Entries on finding words and elements
* begin *

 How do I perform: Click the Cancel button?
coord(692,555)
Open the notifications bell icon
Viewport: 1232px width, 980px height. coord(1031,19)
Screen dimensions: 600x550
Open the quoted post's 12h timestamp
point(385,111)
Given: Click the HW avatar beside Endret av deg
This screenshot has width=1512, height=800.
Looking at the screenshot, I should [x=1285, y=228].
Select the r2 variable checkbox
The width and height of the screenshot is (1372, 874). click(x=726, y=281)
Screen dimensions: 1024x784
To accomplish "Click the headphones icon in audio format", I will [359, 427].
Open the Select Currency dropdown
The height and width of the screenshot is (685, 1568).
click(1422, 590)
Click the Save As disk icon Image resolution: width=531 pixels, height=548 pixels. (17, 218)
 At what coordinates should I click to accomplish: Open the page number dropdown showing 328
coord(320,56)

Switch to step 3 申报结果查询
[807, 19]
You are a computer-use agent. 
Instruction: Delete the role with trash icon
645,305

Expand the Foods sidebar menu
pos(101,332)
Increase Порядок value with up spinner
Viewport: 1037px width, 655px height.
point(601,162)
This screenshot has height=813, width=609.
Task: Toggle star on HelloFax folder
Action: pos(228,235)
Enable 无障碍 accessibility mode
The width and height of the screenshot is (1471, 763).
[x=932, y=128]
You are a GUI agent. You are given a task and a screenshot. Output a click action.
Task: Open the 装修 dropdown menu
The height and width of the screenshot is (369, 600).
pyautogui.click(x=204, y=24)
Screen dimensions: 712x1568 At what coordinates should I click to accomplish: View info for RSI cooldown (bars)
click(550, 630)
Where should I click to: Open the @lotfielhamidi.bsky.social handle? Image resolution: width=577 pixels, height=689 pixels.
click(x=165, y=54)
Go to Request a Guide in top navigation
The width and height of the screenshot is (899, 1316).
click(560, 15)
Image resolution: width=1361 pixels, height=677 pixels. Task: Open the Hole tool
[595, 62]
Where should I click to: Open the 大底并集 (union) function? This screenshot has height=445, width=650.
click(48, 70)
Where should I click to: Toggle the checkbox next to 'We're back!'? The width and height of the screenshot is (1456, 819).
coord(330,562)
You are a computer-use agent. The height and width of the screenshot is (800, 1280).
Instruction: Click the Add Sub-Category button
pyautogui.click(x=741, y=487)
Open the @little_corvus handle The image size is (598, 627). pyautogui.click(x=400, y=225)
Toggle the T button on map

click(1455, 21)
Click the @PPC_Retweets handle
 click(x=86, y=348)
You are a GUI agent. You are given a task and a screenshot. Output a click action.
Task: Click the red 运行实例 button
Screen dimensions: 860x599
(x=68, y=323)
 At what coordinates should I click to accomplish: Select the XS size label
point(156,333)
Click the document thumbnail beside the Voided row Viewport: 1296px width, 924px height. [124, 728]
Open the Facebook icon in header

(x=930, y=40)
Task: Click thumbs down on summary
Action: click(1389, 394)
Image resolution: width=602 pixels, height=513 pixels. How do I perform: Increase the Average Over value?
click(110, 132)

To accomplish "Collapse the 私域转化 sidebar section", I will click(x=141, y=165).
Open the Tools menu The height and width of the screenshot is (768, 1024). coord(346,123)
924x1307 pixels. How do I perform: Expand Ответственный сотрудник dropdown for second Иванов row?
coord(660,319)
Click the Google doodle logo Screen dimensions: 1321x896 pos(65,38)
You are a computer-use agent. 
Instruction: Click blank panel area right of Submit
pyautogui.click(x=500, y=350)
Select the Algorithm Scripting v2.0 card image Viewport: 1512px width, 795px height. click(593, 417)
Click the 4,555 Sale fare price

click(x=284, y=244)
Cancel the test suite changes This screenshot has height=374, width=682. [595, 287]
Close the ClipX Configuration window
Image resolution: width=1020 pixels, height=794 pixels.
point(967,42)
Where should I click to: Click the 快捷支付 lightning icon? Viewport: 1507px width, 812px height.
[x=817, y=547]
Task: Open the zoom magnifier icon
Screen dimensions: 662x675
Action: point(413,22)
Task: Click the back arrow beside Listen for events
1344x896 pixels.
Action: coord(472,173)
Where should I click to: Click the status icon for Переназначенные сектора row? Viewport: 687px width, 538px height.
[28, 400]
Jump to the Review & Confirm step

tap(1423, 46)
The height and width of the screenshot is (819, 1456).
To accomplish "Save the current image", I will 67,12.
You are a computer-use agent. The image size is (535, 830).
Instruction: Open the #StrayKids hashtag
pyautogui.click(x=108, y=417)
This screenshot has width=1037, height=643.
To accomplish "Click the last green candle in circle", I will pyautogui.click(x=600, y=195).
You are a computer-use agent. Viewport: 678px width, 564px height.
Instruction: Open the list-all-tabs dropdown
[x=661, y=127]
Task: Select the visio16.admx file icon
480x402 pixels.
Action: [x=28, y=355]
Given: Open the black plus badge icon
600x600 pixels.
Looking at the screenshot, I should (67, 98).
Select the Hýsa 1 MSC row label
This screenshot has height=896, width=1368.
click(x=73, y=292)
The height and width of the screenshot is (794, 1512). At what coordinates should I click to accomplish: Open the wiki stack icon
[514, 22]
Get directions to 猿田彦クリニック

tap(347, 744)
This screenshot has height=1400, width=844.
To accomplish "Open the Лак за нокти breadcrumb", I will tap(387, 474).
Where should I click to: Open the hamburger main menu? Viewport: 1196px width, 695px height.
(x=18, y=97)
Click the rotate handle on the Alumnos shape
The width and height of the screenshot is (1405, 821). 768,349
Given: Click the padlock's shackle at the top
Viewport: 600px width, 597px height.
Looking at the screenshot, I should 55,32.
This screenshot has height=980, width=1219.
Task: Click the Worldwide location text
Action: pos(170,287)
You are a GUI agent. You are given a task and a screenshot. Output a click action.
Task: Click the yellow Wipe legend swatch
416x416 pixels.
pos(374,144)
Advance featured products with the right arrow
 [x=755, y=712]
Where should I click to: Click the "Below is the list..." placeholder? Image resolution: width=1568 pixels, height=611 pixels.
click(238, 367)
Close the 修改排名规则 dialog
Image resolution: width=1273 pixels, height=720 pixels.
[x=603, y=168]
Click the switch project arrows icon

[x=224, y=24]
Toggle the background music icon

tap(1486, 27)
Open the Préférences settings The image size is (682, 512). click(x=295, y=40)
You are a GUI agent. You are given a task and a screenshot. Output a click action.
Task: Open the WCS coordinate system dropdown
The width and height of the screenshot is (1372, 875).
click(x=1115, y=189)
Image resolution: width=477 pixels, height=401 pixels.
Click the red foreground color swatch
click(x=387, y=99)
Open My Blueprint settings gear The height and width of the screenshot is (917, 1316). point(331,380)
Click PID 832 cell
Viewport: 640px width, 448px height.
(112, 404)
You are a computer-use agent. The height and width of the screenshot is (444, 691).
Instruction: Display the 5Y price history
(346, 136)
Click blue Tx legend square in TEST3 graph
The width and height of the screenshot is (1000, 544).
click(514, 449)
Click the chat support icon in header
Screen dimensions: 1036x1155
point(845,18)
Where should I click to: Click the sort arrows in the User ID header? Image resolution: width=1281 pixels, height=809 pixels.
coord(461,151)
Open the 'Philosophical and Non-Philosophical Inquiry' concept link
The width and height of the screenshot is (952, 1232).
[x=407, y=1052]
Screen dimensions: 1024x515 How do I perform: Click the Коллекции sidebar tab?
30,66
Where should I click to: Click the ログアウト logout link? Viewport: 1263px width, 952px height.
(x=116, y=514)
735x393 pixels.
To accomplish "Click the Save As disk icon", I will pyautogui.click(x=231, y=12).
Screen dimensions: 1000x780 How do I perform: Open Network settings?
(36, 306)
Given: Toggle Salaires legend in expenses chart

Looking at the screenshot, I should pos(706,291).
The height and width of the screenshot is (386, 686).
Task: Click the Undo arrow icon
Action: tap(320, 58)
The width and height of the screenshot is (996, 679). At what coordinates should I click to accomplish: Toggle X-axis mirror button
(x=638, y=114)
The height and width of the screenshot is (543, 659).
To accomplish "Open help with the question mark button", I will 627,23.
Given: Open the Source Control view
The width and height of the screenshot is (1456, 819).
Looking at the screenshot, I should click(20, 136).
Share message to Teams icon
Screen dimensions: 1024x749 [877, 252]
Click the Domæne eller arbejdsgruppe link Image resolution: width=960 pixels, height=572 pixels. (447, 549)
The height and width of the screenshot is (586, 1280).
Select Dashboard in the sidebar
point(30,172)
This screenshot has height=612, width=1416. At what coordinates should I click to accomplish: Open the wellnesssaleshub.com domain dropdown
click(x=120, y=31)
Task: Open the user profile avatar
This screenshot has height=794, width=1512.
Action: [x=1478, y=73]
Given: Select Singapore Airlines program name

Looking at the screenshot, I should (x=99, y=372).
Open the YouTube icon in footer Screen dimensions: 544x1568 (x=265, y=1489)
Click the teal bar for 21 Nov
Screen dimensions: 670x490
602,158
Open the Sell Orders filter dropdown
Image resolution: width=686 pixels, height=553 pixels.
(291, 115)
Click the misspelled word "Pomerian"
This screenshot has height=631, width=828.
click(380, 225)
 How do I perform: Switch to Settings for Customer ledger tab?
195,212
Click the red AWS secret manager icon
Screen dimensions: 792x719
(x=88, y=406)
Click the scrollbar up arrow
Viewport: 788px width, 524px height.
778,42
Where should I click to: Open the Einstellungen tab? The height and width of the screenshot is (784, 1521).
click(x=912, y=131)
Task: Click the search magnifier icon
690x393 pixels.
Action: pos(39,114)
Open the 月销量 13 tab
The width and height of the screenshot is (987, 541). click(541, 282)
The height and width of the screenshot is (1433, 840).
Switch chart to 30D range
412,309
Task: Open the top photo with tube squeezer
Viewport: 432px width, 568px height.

* end *

Give the lines of the material from the line containing "The height and width of the screenshot is (819, 1456)." through the line containing "Open the Préférences" as a JSON list of strings, one string per line, leaving out blank lines.

Result of the task:
[
  "The height and width of the screenshot is (819, 1456).",
  "To accomplish \"Save the current image\", I will 67,12.",
  "You are a computer-use agent. The image size is (535, 830).",
  "Instruction: Open the #StrayKids hashtag",
  "pyautogui.click(x=108, y=417)",
  "This screenshot has width=1037, height=643.",
  "To accomplish \"Click the last green candle in circle\", I will pyautogui.click(x=600, y=195).",
  "You are a computer-use agent. Viewport: 678px width, 564px height.",
  "Instruction: Open the list-all-tabs dropdown",
  "[x=661, y=127]",
  "Task: Select the visio16.admx file icon",
  "480x402 pixels.",
  "Action: [x=28, y=355]",
  "Given: Open the black plus badge icon",
  "600x600 pixels.",
  "Looking at the screenshot, I should (67, 98).",
  "Select the Hýsa 1 MSC row label",
  "This screenshot has height=896, width=1368.",
  "click(x=73, y=292)",
  "The height and width of the screenshot is (794, 1512). At what coordinates should I click to accomplish: Open the wiki stack icon",
  "[514, 22]",
  "Get directions to 猿田彦クリニック",
  "tap(347, 744)",
  "This screenshot has height=1400, width=844.",
  "To accomplish \"Open the Лак за нокти breadcrumb\", I will tap(387, 474).",
  "Where should I click to: Open the hamburger main menu? Viewport: 1196px width, 695px height.",
  "(x=18, y=97)",
  "Click the rotate handle on the Alumnos shape",
  "The width and height of the screenshot is (1405, 821). 768,349",
  "Given: Click the padlock's shackle at the top",
  "Viewport: 600px width, 597px height.",
  "Looking at the screenshot, I should 55,32.",
  "This screenshot has height=980, width=1219.",
  "Task: Click the Worldwide location text",
  "Action: pos(170,287)",
  "You are a GUI agent. You are given a task and a screenshot. Output a click action.",
  "Task: Click the yellow Wipe legend swatch",
  "416x416 pixels.",
  "pos(374,144)",
  "Advance featured products with the right arrow",
  " [x=755, y=712]",
  "Where should I click to: Click the \"Below is the list...\" placeholder? Image resolution: width=1568 pixels, height=611 pixels.",
  "click(238, 367)",
  "Close the 修改排名规则 dialog",
  "Image resolution: width=1273 pixels, height=720 pixels.",
  "[x=603, y=168]",
  "Click the switch project arrows icon",
  "[x=224, y=24]",
  "Toggle the background music icon",
  "tap(1486, 27)",
  "Open the Préférences settings The image size is (682, 512). click(x=295, y=40)"
]